■ Exercise brief:
An exact copy, beginning at the line containing "The width and" and ending at the final line of the records that follow, is the answer; it has no pictures and no other text.
• • • •
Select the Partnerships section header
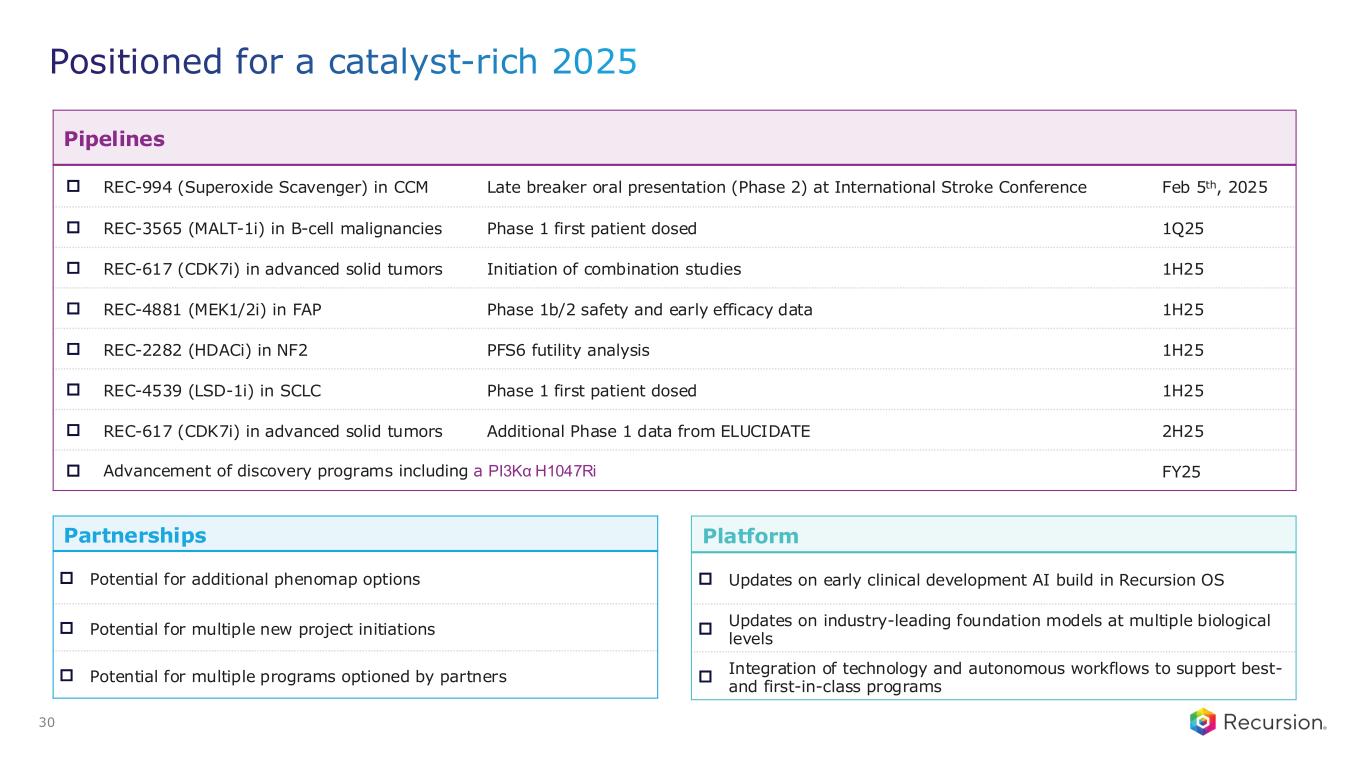The image size is (1365, 768). coord(135,535)
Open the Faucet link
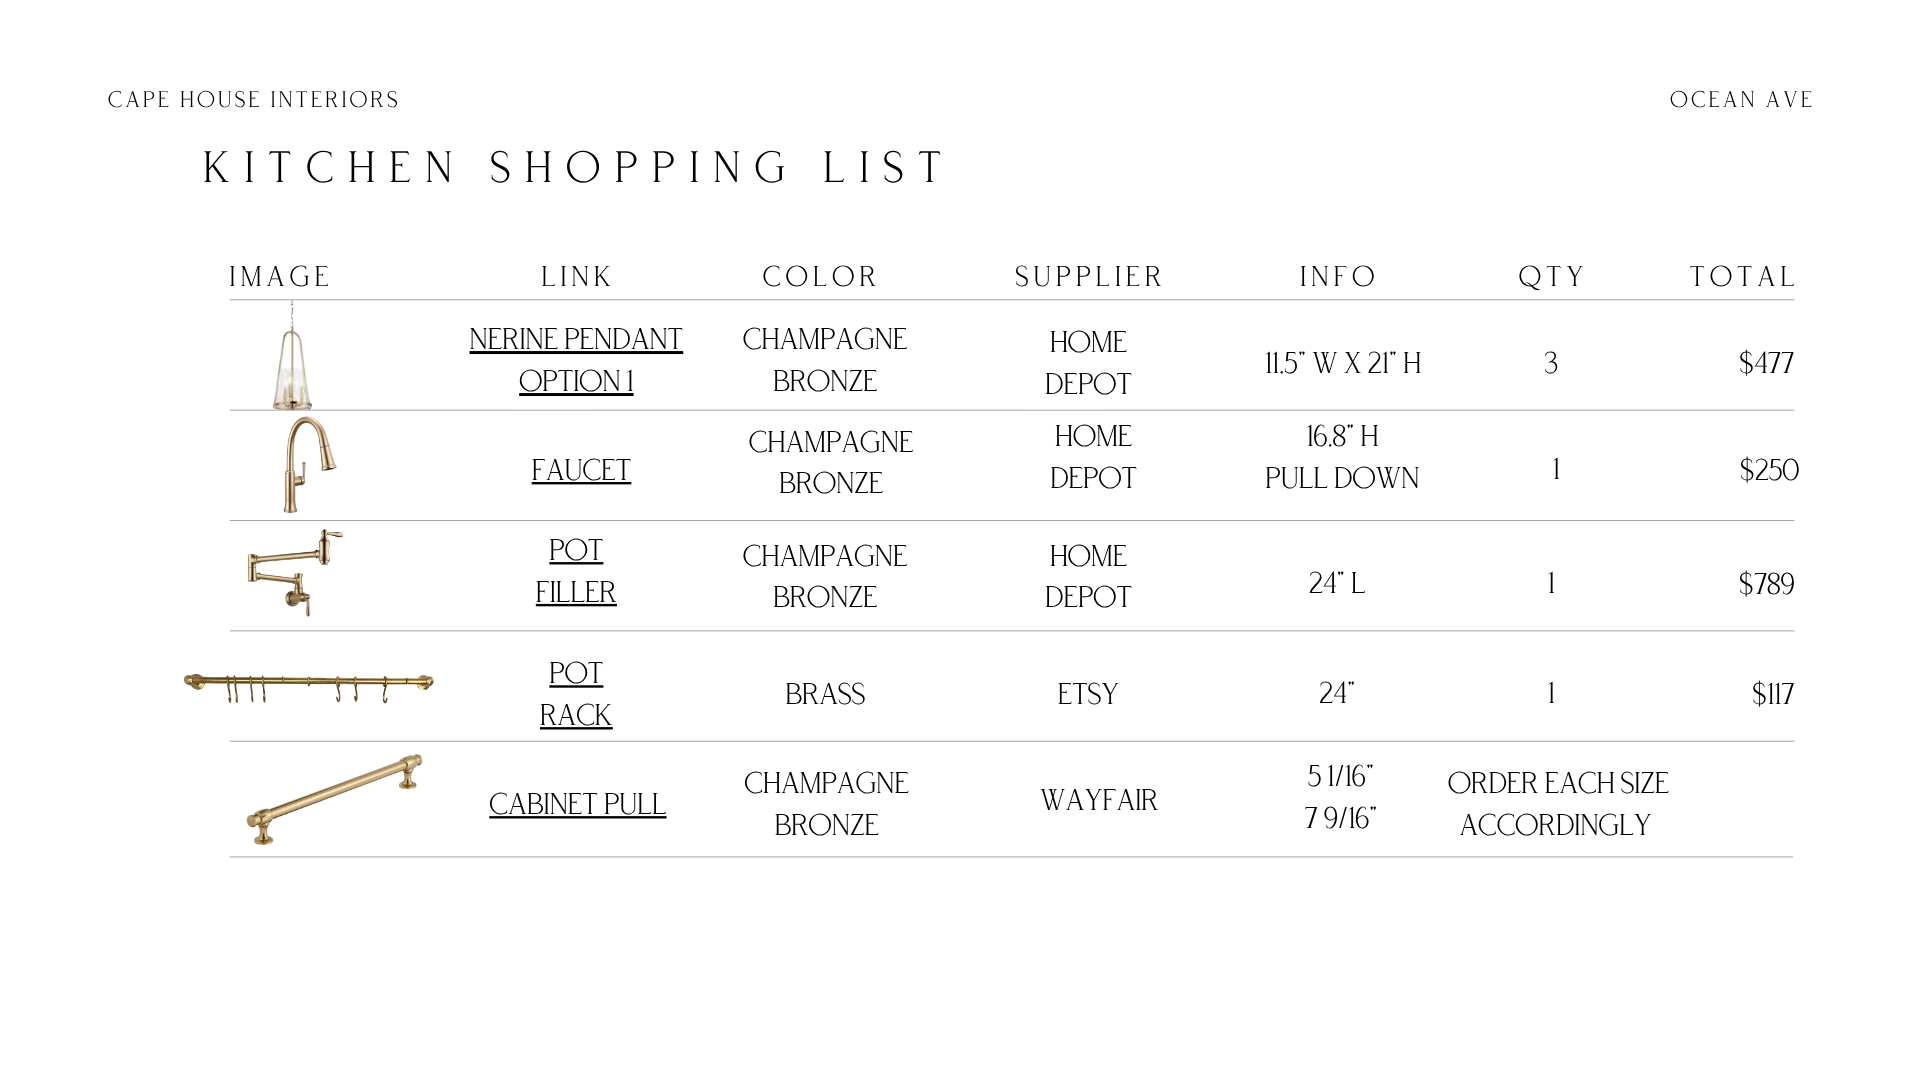1920x1080 pixels. coord(581,470)
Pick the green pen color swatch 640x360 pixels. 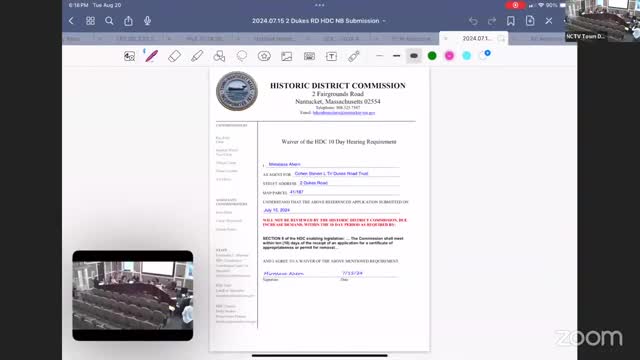tap(432, 56)
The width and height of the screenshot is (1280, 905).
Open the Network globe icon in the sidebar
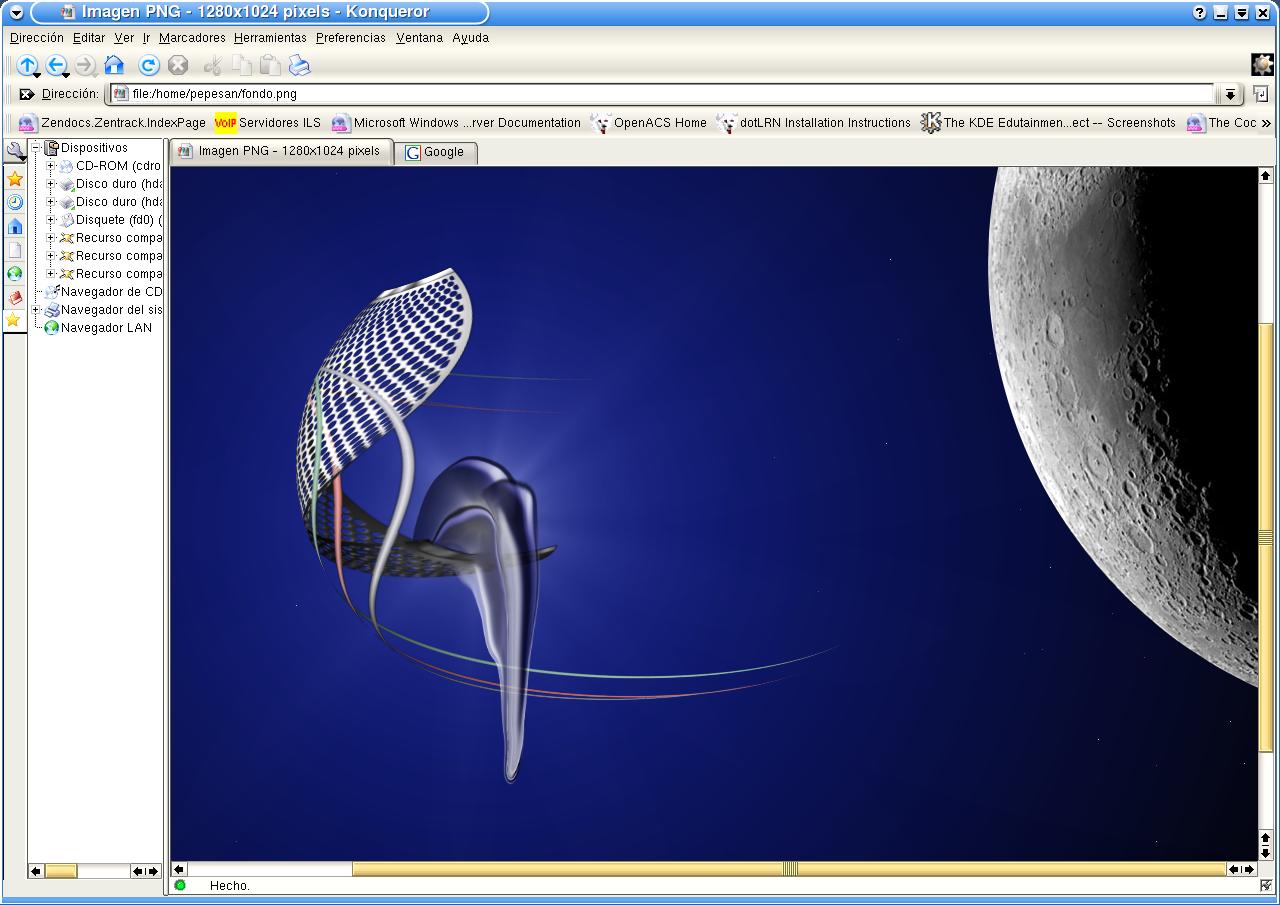[15, 273]
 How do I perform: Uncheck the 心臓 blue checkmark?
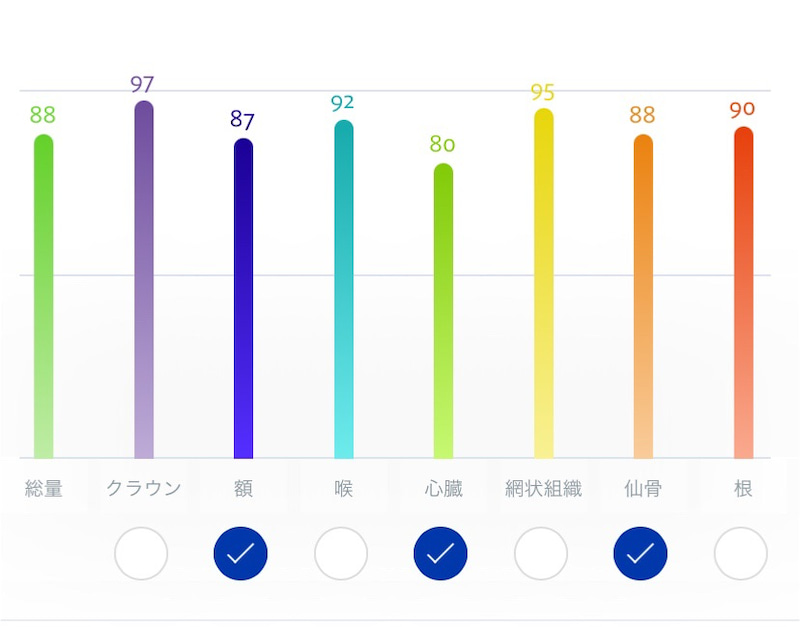point(440,554)
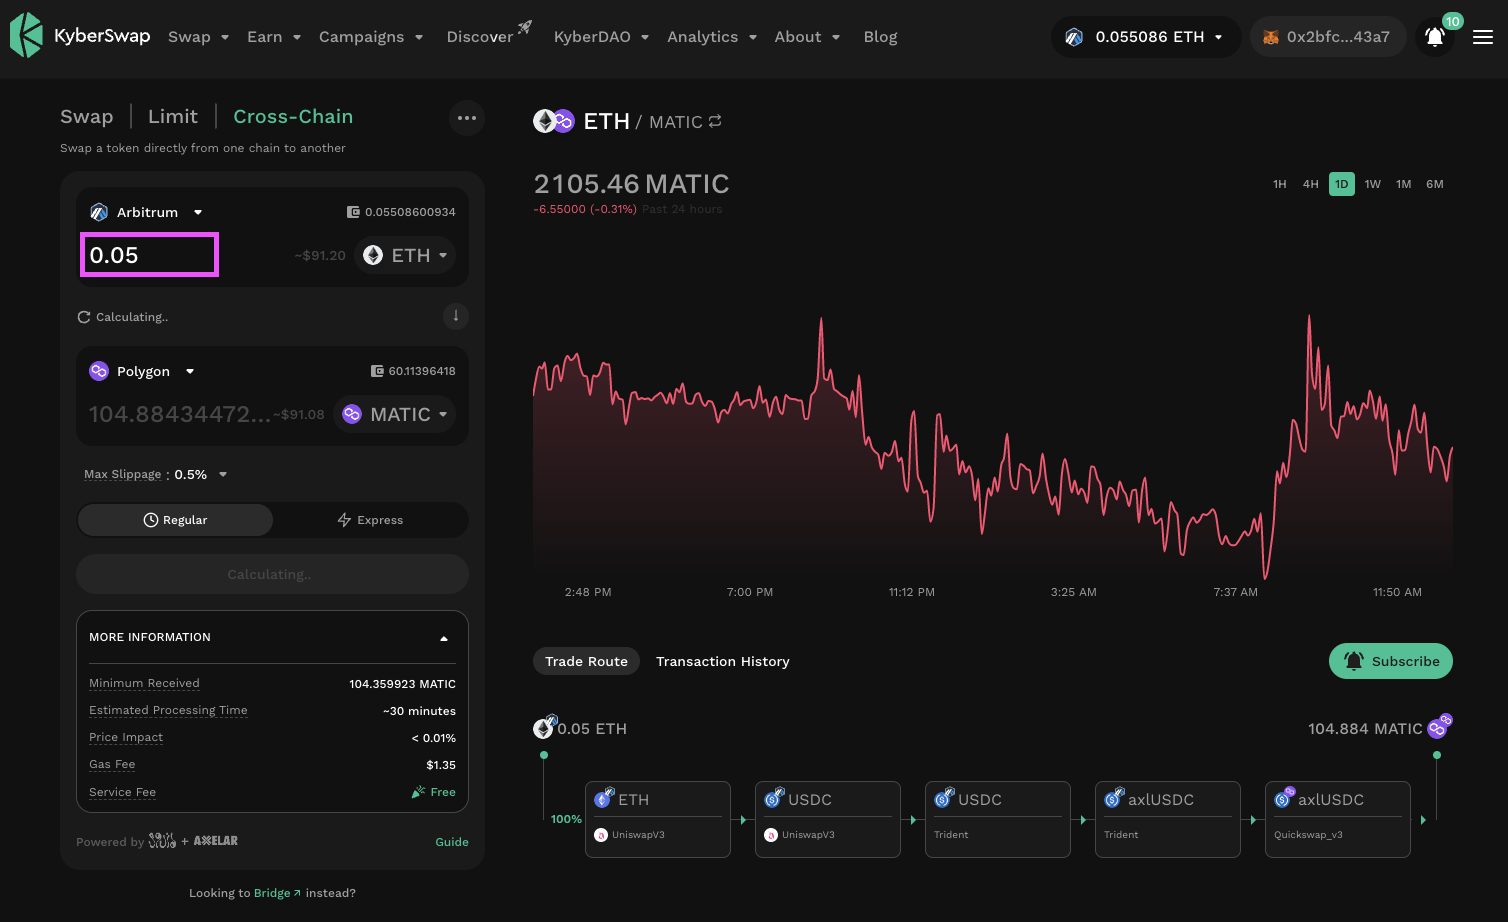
• • • •
■ Answer for the task:
The width and height of the screenshot is (1280, 905).
Open the Network globe icon in the sidebar
[15, 273]
 How do I perform: Uncheck the 心臓 blue checkmark?
point(440,554)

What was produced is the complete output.